Does It Make Sense To Worry Over An Eclipse?

For the longest time, mankind has been coming up with various superstitions and nonsense beliefs if they can’t explain something logically or scientifically. We try to make sense of everything that’s happening around us, so many freaks out when something happens that is out of the ordinary. An eclipse is something that has captivated us for years and left us in awe on the many mysteries that surround us. There have been numerous stories and myths but nothing really factual aside from the fact that there are instances during the moon’s orbit between the earth and the sun, it blocks the sun casting a shadow onto the planet.

People believe a long list of Eclipse-related superstitions but why do you think these stories became popular in the first place? Pregnant women are advised to avoid it because it is bad for the unborn child. People are also advised not to look at it directly even with sunglasses on as it can harm your vision. Sorry to burst your bubble but eclipses aren’t really a big threat to us. Well, you should actually feel relieved. The sun’s radiation may be even harmful than eclipses and we get exposed to sunlight every single day, yet we don’t make a big deal out of it.

On Aug. 21, a 70-mile-wide ribbon from Oregon to South Carolina called the “path of totality” will experience a total solar eclipse. Large swaths of farmland in the Great Plains and Midwest will be plunged into darkness for 2 1/2 minutes, and temperatures will drop about 10 degrees in the middle of the day.

But as millions of people look up at the sky, many Midwest scientists will turn their eyes and cameras toward the plants and animals on the ground. And they’re not sure what will happen.

“It’s never really been studied systematically,” says Angela Speck, director of astronomy at the University of Missouri, Columbia.

Speck says different parts of the Earth experience a total eclipse about once a year, and that makes tracking changes in animal and plant behavior challenging.


Not just solely obsessed with unfounded doubts and stories, scientists now look somewhere else during eclipses – down. Given that there are certain changes in our surroundings as the moon covers the sun for a short period of time, they want to know more about its effects to living things on the planet like plants and animals. It makes perfect sense because even if plants can’t talk, there are certain movements that indicate how plants cope to changes in the environment.
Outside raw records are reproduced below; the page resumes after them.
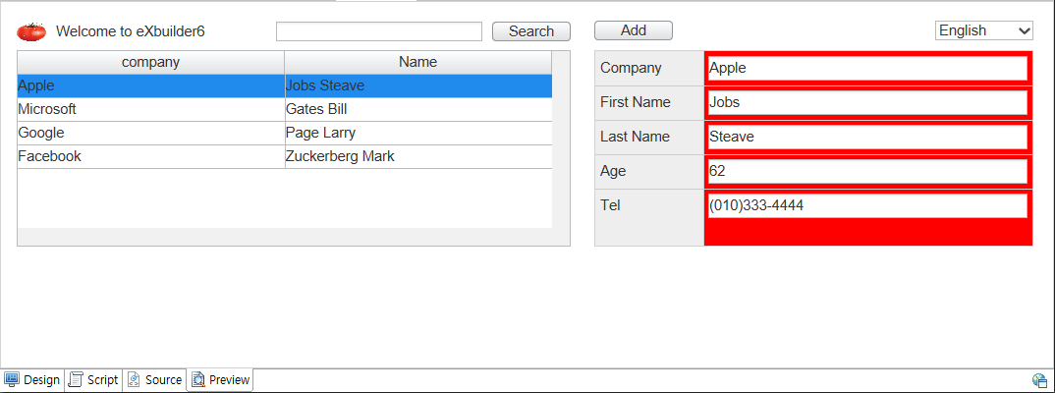Image resolution: width=1055 pixels, height=393 pixels.
Task: Click the search text field
Action: click(378, 31)
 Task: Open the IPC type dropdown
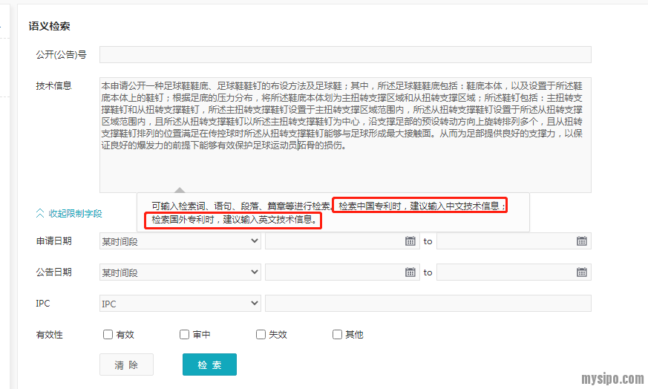pyautogui.click(x=180, y=304)
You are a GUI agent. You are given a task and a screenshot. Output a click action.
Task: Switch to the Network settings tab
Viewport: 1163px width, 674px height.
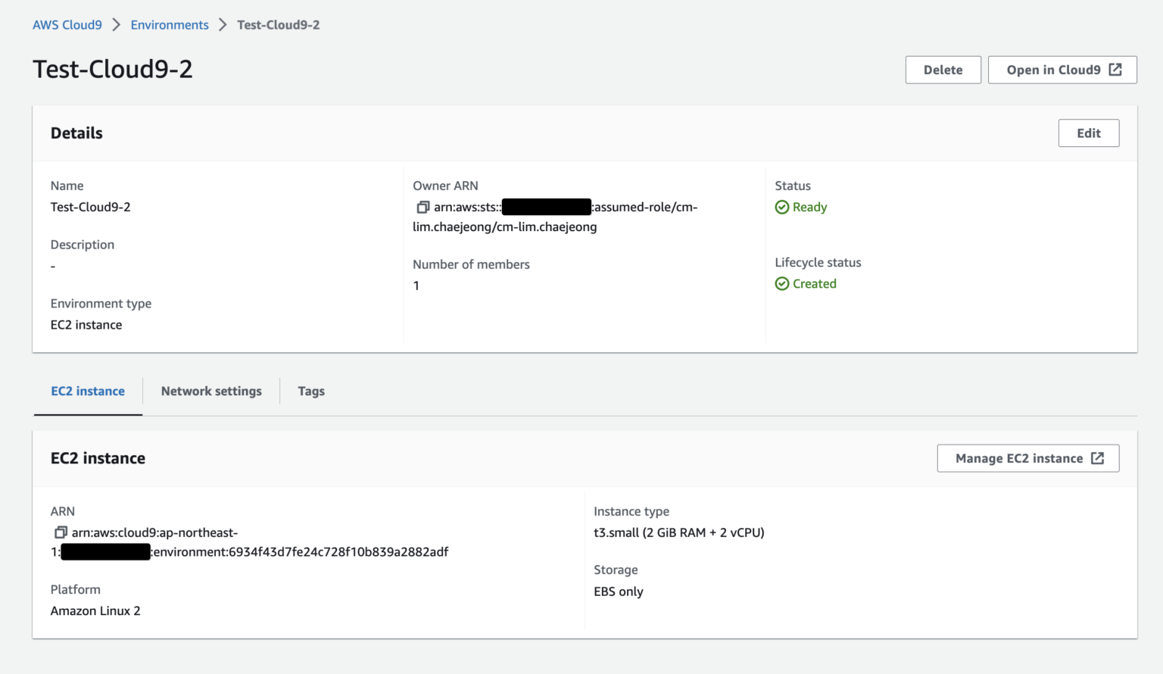click(210, 391)
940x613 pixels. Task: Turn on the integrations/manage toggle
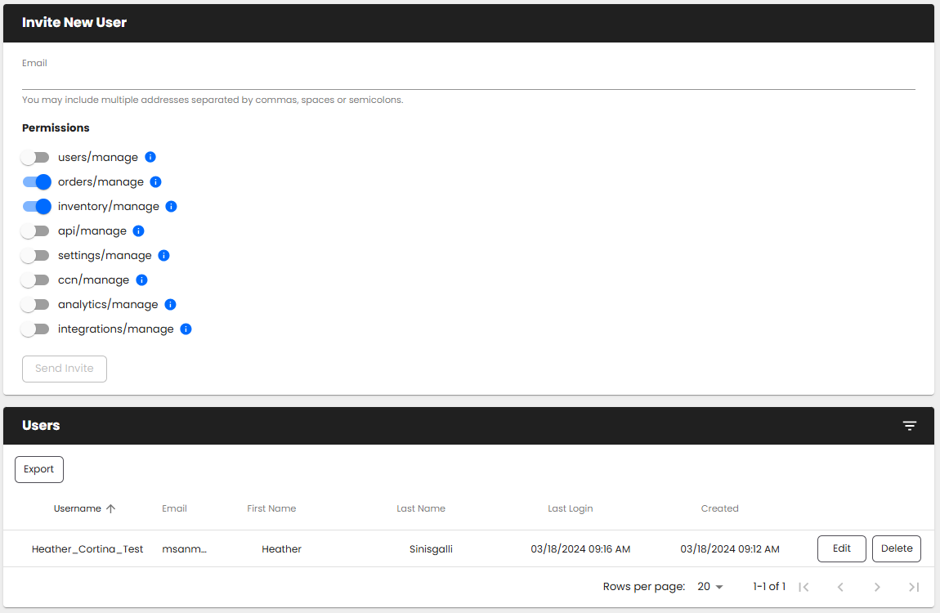tap(36, 329)
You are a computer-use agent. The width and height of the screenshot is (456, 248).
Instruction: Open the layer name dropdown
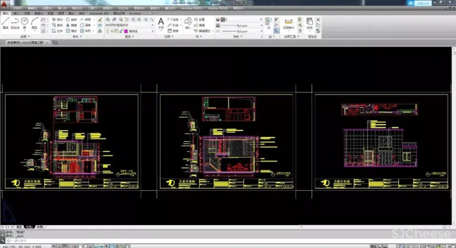(137, 31)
Scientists want to know how plants will cope to the sudden darkness and drop in temperature because it hasn’t been fully studied in the past.
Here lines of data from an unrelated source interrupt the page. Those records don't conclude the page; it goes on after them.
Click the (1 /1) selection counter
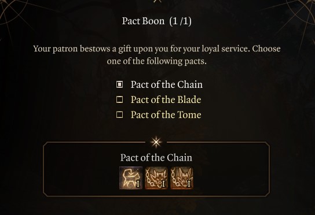Viewport: 315px width, 215px height. click(181, 21)
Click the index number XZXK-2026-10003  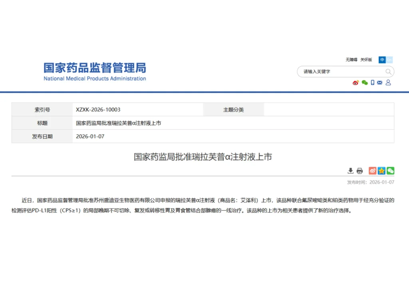point(98,110)
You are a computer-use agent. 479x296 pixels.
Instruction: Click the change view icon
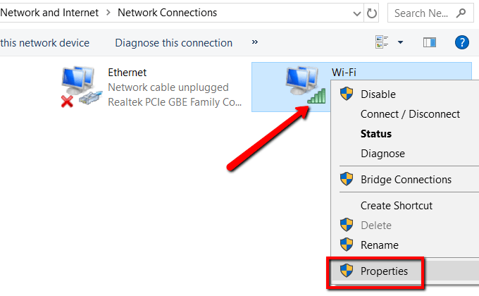tap(380, 43)
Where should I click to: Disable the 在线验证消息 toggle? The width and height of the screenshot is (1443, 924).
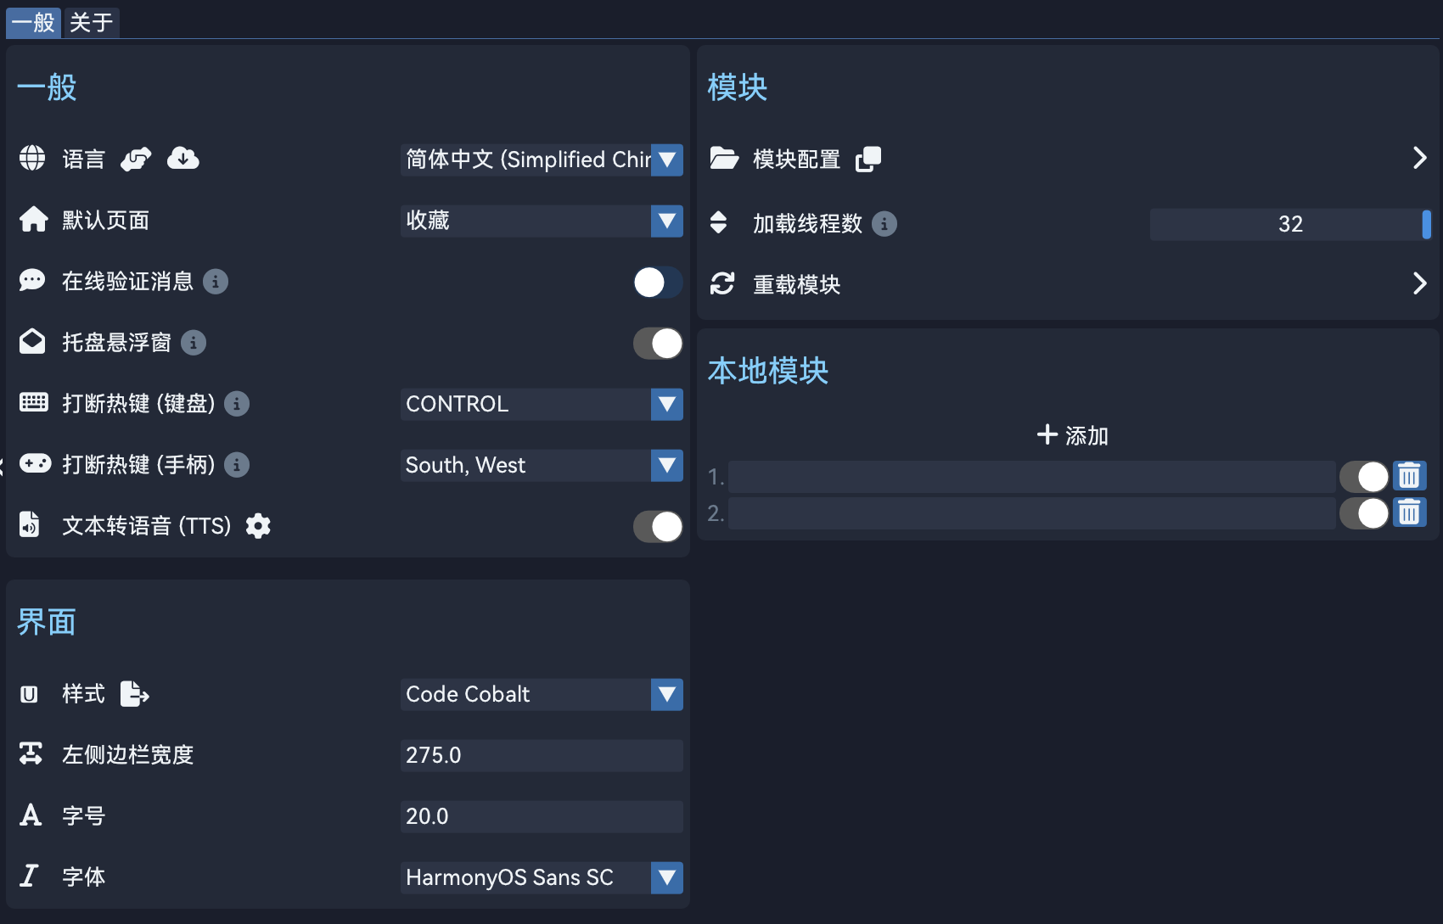(x=657, y=282)
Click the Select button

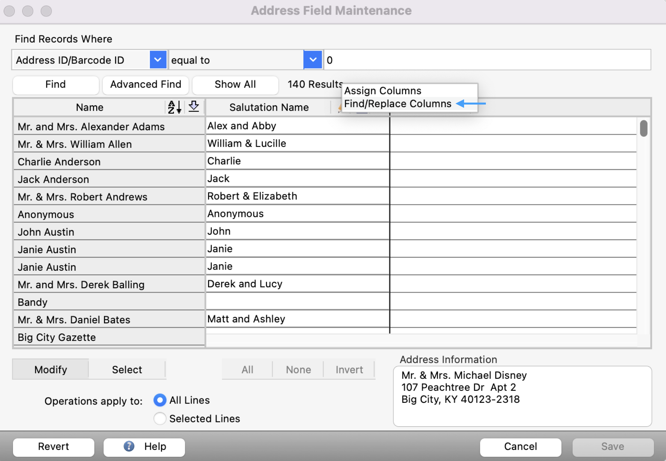(127, 369)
Crickets will chirp, cows will march back to their barns and swarms of once-busy honeybees will fly hurriedly home to their hives when a total solar eclipse sweeps across the U.S. next week.

The sudden darkness that comes when the moon momentarily blocks the entire sun on Aug. 21 will cause some animals to experience a range of reactions, including confusion, fright and excitement, experts say. While animals like insects and bats behave as if nighttime has simply come early, other more intelligent animals — chimpanzees, dolphins and llamas — appear to stop and stare at the sky, showing signs of understanding a celestial phenomenon is occurring, or at least that something is off.

“The smarter animals freak out,” said Dr. Douglas Duncan, the director of the Fiske Planetarium at the University of Colorado. “I think it’s likely that really smart animals react differently.”


Animals also act a little strange in response to these changes like eclipses no matter how short it may seem. But of course, various animals react differently. Smarter animals pause for a while and direct all their attention to the sky, as if understanding that a phenomenon beyond our power is happening that very moment. Meanwhile, not so intelligent animals cower in fear and wait for the sun to shine again during solar eclipses. Unlike plants, scientists have already spent a great deal of time studying animal behaviors in response to these scenarios.

Now, is an eclipse really something you should be alarmed of? Learn from plants and animals that have been more observant of their surroundings than humans do. These things happen and are normal. While we don’t always get the answers we want to hear, it is safe to say now that life will go on as usual after eclipses happen. It’s been that way for millions of years. The best thing you could do is to enjoy the experience and learn from it because not everyone gets to see an eclipse in their lifetime.